Renvoie mot pour mot, dans l'extrait sur la démonétisation en Inde, le passage allant de « Dès son arrivée » jusqu'à « on Black Money). ».

■ Extrait source ■
────
La lutte contre la corruption, l'argent sale et la fraude fiscale (au plus 3% des indiens paient réellement des impôts, ce qui correspond à un manque à gagner fiscal annuel de plusieurs milliards d'euros) et l'argent sale est certes louable. Néanmoins, des mesures trop rapides, une vision depuis les ministères de Delhi, peut-être un peu trop technocratique, voire la méconnaissance du fonctionnement des familles les plus pauvres ont plongé l'Inde dans une situation chaotique à la mi-novembre 2016.
Dès son arrivée au pouvoir, le Premier Ministre Narendra Modi avait constitué une commission adhoc, placée sous le contrôle de la Cour Suprême, pour lutter contre l'argent dissimulé (Special Investigation Team -SIT- on Black Money).
La lutte a été déployée par diverses actions sur les 2 dernières années, ce qui est sans doute un peu court pour un pays de 1,3 milliards d'habitants, composé majoritairement de population rurale.
C'est dans ce climat que la bombe a éclaté. Le 8 novembre 2016, le Premier Ministre Narendra Modi a annoncé vers 20h avec prise d'effet à minuit le même jour, la démonétisation de tous les billets de 500 et 1000 roupies (un peu moins de 7 et 14 €) soit 24 milliard de billets ! Le programme prévoit de nouveaux billets de 500 et 2000 roupies.
────
■ Informations extraites ■
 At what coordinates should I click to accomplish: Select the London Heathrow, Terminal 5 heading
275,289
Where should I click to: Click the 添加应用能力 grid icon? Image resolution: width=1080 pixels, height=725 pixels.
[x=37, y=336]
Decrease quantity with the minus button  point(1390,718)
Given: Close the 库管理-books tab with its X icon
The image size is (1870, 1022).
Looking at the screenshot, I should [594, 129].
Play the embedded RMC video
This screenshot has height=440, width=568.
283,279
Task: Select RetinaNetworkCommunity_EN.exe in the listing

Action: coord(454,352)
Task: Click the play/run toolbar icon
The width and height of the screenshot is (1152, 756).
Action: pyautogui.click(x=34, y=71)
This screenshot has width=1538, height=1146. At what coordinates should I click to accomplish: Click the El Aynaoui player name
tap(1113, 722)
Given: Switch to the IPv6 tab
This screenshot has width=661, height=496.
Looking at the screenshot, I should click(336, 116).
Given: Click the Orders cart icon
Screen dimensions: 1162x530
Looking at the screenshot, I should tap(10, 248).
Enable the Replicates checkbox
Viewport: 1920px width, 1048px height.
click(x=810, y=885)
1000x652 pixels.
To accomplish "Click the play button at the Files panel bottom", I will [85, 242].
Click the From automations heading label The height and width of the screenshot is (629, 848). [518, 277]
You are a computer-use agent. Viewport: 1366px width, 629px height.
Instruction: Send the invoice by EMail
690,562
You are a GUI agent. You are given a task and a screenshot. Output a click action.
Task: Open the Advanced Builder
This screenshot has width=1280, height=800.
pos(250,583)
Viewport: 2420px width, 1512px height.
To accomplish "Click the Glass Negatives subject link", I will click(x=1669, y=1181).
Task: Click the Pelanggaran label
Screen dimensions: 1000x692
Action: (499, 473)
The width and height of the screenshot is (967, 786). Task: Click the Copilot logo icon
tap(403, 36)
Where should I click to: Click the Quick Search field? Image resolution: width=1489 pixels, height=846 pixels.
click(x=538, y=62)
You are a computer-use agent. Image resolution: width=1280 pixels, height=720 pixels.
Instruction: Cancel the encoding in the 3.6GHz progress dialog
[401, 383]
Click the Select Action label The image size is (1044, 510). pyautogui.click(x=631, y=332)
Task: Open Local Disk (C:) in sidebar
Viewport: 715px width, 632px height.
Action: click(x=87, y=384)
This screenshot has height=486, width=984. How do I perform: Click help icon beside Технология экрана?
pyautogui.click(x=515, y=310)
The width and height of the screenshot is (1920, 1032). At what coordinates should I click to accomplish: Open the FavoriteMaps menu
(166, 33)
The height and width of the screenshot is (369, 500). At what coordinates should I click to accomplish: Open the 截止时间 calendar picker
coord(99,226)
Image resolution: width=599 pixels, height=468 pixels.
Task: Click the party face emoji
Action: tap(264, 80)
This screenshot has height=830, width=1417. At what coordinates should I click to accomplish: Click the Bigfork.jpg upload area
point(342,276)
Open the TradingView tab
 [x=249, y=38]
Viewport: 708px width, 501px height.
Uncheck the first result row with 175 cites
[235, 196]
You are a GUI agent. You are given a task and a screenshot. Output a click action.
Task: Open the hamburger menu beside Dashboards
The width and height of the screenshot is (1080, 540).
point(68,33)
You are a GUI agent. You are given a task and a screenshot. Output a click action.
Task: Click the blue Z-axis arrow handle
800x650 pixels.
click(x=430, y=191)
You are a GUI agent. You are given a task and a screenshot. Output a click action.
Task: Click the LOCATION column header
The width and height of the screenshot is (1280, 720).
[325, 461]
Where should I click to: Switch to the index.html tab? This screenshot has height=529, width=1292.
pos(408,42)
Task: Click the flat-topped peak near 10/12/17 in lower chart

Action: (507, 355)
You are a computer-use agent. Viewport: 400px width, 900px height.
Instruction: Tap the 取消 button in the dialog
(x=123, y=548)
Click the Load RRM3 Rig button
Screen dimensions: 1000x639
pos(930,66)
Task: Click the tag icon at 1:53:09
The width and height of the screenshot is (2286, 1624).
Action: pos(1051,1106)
────
■ Résultat final ■
Dès son arrivée au pouvoir, le Premier Ministre Narendra Modi avait constitué une commission adhoc, placée sous le contrôle de la Cour Suprême, pour lutter contre l'argent dissimulé (Special Investigation Team -SIT- on Black Money).